春 之 懷 想

編輯發布:網站新聞編輯部   時間: 2019-04-10 【字體:

周秀玲

  “簾外雨潺潺,春意闌珊”,又一場春雨安靜溫柔的輕吻大地後,春就以她一貫落落大方的姿態、鋪天蓋地的氣勢席卷而來了。玉蘭葶藶繃不住臉,最先“噗嗤”一下,笑的咧開了嘴。梨花伴雨依舊清麗脫俗,櫻花、桃花備受遊客的寵愛,嬌羞的臉龐更加粉嫩了。一切都欣欣向好,灼灼華麗。
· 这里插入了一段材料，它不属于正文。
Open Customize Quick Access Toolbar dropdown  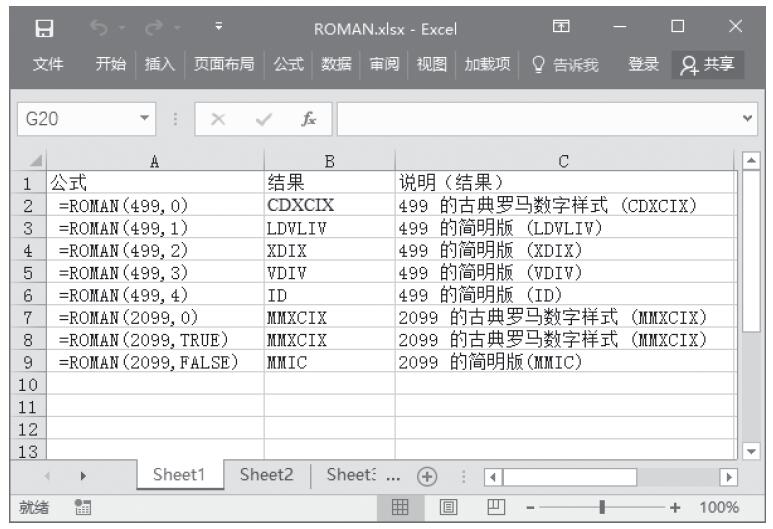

  春,雖不似秋那般擅長用落葉蕭瑟撩人心意,但她總是用女孩子般細膩的心思,把花前人的思緒帶入到年少時的春日絢爛裏。那時的我騎著單車,一口氣從家踩到學校,臉上掛著汗珠子就開始上課了。“人間四月芳菲盡,山寺桃花始盛開”“故人西辭黃鶴樓,煙花三月下揚州”“天街小雨潤如酥,草色遙看近卻無”“花褪殘紅青杏小。燕子飛時,綠水人家繞”……雖是小時候有口無心的誦讀,卻因此讓我對春天有了誤解。

  我出生在幹旱的西北,臨近騰格裏沙漠。除了嚴重缺水,即使到了“人間四月天”也依舊寒風肆虐,白雪頻擾,大地一片枯黃,毫無生機,根本不像詩中所寫的那樣。心中的疑惑一直留到上大學,大學我選擇去武漢讀,雖然有遠離家鄉的傷感,卻在南方的春日裏真正品味到了詩裏的美妙春天。春節一過就有臘梅開放,之後櫻花、桃花、玉蘭、鬱金香、牡丹爭先開放,美不勝收,十幾年的疑惑得到了解答。
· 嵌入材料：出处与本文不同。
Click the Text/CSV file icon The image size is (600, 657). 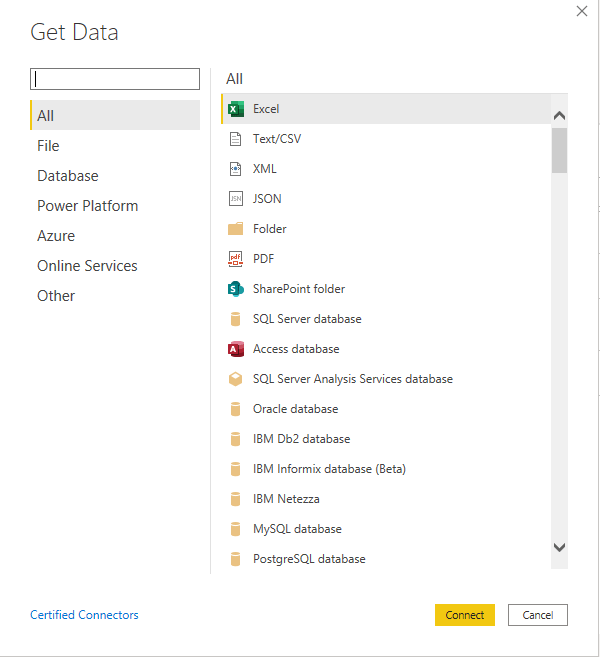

  小時候我的春天,沙塵暴是常客。整日整日的刮風,漫天的黃沙飄散,鑽進你的眼睛、鼻孔和嘴巴,你睜不開眼、張不開嘴,走起路來步履維艱。回到家裏你笑我土人一個,我笑你蓬頭瘋子一枚。這還不是最嚴重的,常聽媽媽講起,生我那年遭遇過史上最嚴重的沙塵暴。那天農民正種著莊稼,突然狂風猛吹,四周一片漆黑,兩人麵對麵都看不到對方。媽媽說,當時有很多人被風刮走,失蹤、殞命。她又幽默地說:“好在你爸當時懶,沒去地裏幹活才躲過一劫”。其實,那時候不懂事的我特別喜歡刮沙塵暴,因為隻要天氣預報有沙塵暴學校就放假,我們就可以待在家裏觀看這種天氣奇觀,現在想想那時確實可愛。
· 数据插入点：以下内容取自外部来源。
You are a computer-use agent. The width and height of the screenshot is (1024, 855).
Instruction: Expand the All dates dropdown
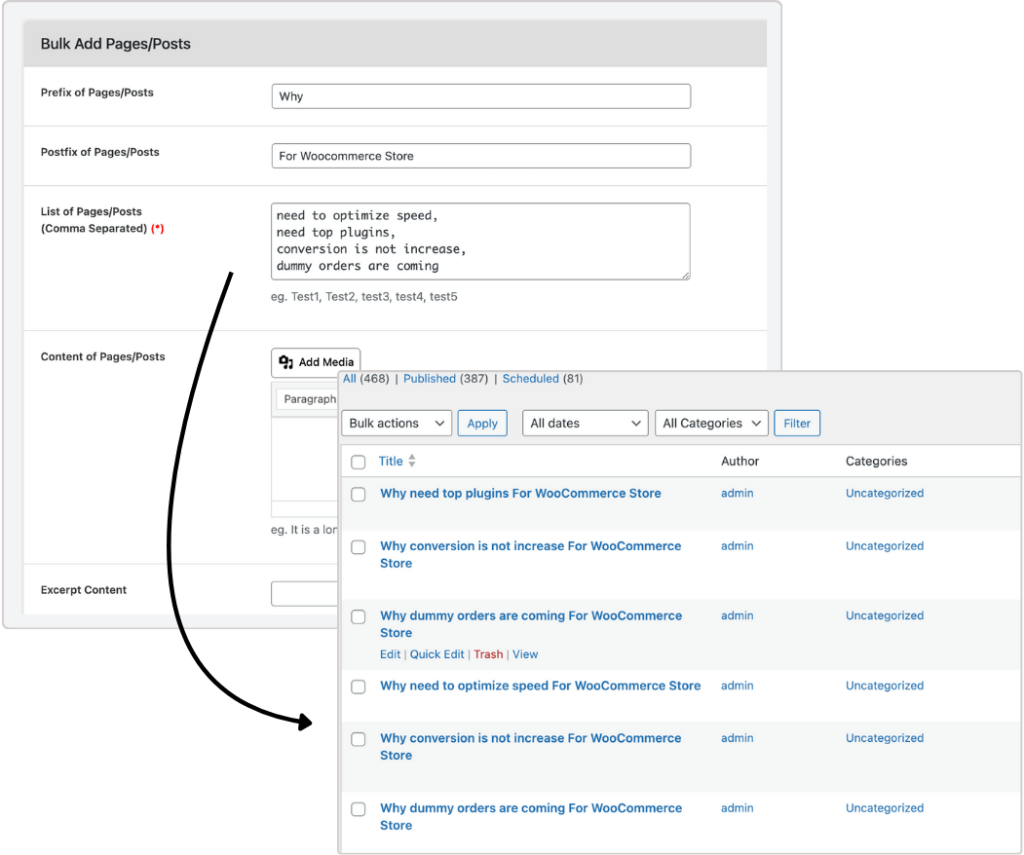click(x=585, y=423)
  腦海裏的春天,最懷念的是奶奶從地裏挖的野菜“黃花辣”,其實就是蒲公英剛長出的嫩葉,因開黃花叫“黃花辣”。幹旱地區的春天正是青黃不接的時候,黃花辣除了可以緩解沒有蔬菜下飯的困境,還能消癰止痛、清熱解毒,自然就變成家裏飯桌上的必備了。每年4月份下過雨之後,奶奶就提著筐子帶上鏟子上地了,枯黃的田埂上顯現的綠色毫無疑問就是黃花辣,奶奶小心翼翼的把它挖出來,抖抖土、掐掉多餘的枯葉,扔進筐子裏。一上午時間可以鏟滿滿一大筐,足足夠家裏吃三天。黃花辣清洗浸泡後焯水,擠幹水分後用醋、鹽、辣椒油、蒜泥、香油和味精涼拌,真是最美味不過了。那時周末放假,我常常跟奶奶一起去挖黃花辣,口口聲聲說是幫奶奶提筐,其實是為了躲過被爸媽逼著寫作業的煩惱。但是自高一之後就再也沒有吃過黃花辣了,那年夏天奶奶因突發腦溢血去世了。

    如今,我已參加工作三年。前幾天回家看到了嬸嬸送的一小撮黃花辣,眼淚止不住的流出來。看到那鬱鬱蔥蔥的黃花辣,仿佛奶奶就在眼前!